Folks, I gotta tell you, I’m about sick of the Big Brother silliness. Big Brother has been around a long long time; longer than most of us still alive. The United States first met Big Brother in 1936 when social security was inacted and we were required to file for social security numbers. Now, think about that. Every newborn in this country is now required to have a social security number almost from birth. That social security number is used for EVERYTHING. Here are just a few of things it’s used for: applying for a job, getting a driver’s license, medical forms, mortgages and credit cards.

In addition to your SSN, there’s the internet and you’re not anonymous by any means. How many of you have gmail accounts? How many of you have used Google earth and search?

Now considering all this, why the heck would you buck at something that might give us at least notice before another 9/11? We’ve already lost our privacy and gave it up willingly. National security agencies aren’t interested in you. They’ve already got you.

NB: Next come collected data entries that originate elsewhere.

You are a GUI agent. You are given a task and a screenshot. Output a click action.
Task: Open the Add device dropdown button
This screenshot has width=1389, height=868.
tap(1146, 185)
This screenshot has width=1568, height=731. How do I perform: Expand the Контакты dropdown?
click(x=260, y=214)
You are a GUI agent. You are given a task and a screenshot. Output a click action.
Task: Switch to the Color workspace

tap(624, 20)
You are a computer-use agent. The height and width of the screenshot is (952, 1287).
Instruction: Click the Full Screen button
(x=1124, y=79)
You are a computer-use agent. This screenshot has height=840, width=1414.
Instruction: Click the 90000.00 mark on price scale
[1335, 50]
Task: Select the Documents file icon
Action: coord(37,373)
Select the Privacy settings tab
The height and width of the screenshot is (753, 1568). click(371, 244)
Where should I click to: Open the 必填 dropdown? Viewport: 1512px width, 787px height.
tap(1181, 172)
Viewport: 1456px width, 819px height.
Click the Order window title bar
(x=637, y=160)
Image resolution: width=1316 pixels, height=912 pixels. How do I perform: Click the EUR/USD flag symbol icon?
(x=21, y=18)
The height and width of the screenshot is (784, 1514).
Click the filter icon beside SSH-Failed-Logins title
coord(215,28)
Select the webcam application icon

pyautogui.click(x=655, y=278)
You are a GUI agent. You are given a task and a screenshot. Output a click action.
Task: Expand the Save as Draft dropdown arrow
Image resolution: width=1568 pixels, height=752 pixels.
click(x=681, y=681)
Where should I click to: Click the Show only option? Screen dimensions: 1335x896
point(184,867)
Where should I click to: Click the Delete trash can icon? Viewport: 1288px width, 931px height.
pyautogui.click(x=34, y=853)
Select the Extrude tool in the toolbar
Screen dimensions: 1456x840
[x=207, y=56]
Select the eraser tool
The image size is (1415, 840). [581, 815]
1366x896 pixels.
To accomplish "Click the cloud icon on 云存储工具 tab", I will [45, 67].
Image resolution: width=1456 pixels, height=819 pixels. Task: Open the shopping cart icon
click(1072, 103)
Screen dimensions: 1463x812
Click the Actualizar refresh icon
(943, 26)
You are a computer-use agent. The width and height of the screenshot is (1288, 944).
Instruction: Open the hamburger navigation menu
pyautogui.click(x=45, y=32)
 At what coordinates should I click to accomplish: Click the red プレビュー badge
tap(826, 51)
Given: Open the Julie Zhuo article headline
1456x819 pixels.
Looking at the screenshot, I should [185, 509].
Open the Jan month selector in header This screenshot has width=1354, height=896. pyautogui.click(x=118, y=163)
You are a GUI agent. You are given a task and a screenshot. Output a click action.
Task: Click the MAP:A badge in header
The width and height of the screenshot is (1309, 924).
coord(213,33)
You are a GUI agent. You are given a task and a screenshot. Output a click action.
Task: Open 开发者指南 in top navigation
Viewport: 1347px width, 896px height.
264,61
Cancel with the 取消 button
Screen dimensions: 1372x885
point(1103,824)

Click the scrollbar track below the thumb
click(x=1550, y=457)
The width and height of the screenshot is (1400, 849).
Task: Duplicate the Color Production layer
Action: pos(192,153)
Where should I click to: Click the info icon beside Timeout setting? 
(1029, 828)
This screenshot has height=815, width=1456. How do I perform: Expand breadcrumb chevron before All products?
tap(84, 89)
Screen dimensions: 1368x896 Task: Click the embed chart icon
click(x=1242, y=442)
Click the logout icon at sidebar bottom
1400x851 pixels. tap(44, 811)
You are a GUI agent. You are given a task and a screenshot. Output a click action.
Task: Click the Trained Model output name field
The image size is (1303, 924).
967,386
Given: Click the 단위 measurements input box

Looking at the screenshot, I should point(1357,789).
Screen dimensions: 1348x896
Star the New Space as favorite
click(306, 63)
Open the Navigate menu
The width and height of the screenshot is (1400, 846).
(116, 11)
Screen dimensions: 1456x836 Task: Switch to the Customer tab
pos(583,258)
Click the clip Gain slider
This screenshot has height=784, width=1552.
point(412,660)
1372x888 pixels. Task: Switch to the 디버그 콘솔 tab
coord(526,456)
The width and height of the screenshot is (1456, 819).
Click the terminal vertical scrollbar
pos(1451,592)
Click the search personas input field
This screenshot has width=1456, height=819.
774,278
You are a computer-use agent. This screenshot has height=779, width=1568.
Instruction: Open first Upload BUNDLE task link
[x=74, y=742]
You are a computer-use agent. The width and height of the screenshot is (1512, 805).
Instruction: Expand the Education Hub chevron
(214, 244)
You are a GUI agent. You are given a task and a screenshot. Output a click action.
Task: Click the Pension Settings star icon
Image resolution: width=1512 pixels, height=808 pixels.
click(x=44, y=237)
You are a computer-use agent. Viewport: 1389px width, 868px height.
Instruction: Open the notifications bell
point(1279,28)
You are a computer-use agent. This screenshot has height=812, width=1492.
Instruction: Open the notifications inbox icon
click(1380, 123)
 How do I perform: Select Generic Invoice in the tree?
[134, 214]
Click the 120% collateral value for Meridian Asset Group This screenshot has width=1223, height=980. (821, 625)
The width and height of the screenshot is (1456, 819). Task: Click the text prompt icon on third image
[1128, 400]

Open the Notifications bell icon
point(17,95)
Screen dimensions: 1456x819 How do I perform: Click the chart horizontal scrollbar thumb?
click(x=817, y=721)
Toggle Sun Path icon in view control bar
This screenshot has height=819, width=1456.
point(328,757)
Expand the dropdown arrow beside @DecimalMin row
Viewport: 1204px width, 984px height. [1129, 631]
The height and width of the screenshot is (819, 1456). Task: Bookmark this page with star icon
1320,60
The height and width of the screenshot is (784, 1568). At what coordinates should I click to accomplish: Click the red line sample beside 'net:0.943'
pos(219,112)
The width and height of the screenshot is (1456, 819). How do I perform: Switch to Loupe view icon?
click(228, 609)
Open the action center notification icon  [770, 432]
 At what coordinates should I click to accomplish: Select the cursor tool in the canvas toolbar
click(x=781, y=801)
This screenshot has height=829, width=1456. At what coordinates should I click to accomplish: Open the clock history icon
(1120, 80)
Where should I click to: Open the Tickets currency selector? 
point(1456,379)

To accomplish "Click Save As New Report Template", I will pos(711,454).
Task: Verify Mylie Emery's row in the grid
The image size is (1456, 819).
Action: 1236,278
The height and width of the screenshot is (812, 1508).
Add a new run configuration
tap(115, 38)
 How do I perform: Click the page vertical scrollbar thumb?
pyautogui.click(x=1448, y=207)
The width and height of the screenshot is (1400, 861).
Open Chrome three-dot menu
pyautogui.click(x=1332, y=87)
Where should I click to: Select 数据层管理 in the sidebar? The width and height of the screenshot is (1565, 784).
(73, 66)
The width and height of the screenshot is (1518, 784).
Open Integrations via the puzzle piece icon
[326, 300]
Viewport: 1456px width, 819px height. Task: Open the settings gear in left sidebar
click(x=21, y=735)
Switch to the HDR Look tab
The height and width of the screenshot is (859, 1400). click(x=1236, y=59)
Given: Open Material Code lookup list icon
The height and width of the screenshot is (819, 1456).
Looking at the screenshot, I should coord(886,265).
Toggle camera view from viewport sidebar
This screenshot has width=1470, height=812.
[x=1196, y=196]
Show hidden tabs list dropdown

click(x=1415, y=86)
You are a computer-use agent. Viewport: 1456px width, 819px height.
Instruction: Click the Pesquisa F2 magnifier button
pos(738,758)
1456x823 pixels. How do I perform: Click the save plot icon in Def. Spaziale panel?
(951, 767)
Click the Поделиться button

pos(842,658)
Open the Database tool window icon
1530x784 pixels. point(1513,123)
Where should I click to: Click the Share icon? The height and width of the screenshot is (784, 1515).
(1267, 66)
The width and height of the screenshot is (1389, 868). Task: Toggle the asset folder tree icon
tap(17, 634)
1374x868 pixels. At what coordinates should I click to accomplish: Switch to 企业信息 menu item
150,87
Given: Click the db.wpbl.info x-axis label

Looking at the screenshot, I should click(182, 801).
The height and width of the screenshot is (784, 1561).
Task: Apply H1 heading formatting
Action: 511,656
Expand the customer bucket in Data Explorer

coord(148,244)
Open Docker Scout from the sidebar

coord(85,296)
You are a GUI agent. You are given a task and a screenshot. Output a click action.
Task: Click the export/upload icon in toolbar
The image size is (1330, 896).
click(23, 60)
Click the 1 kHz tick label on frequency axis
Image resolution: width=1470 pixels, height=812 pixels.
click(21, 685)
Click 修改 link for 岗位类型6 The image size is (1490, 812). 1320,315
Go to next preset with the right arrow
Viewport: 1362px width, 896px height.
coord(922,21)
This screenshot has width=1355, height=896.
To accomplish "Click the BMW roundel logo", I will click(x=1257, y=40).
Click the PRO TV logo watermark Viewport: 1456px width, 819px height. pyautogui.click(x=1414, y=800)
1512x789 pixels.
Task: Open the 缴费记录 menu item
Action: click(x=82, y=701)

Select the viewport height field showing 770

Trust me, I’ve put this to the test. I have used the security buzz words in conversation and haven’t heard the first knock on my door yet. Nor have I seen unmarked cars on stakeout here… although they were staking out a next door neighbor for something totally unrelated to national security. Heck, I’ve even tried to stir up stuff on the net with the result of nada, zip monitoring of my activities.

So, whose privacy are you protecting? Yours or potential terrorists’? Reality bites sometimes.

7 Responses to Big Brother strikes again.

  • BB-Idaho says:

    Met BigBro in 1936? How about 1798? Check out the details of the Alien & Sedition Act. Then re-read the
    4th Amendment.

  • hillbilly says:

    Well, true, but I wanted it in terms people could understand… they don’t learn history like they used to.

  • I think social security numbers are simply id to allow the system to function on a technical level. No social security numbers would be like creating a dabatase with no ID field. Doable, but a real pain. Maybe those numbers can be abused, but I dont think that is the intent.

    Warrantless wiretapping is the abuse itself — if you believe that this goes against the right we have to be protected from unreasonable search and seizures.

    A car can be used to kill someone but most people driving cars arent using cars to kill people. Guns, on the other hands, are designed to kill or injure people.

    I am rereading what I wrote and don’t think it’s very clear. Still, I hope my point is conveyed across.

  • hillbilly says:

    “Maybe those numbers can be abused, but I dont think that is the intent.”

    The stated intent quite often doesn’t match with the reality.

    The point is, we gave up our privacy a long long time ago and warrantless wiretapping is no more abusive than anything else we have willingly subjected ourselves to.

  • Jambalaya says:

    Quote:AnonymousCoward Says:
    November 15th, 2007 at 2:29 pm
    I don’t think we can put social security numbers and warranless wiretapping in the same category.End Quote

    How many of you have read the fine print on the income tax form that you sign… Some of you might be shocked…
    Warrantless wiretapping is nothing compared to that fine print on you income tax form…
    It amazes me how many rights we are suspose to have that are not written.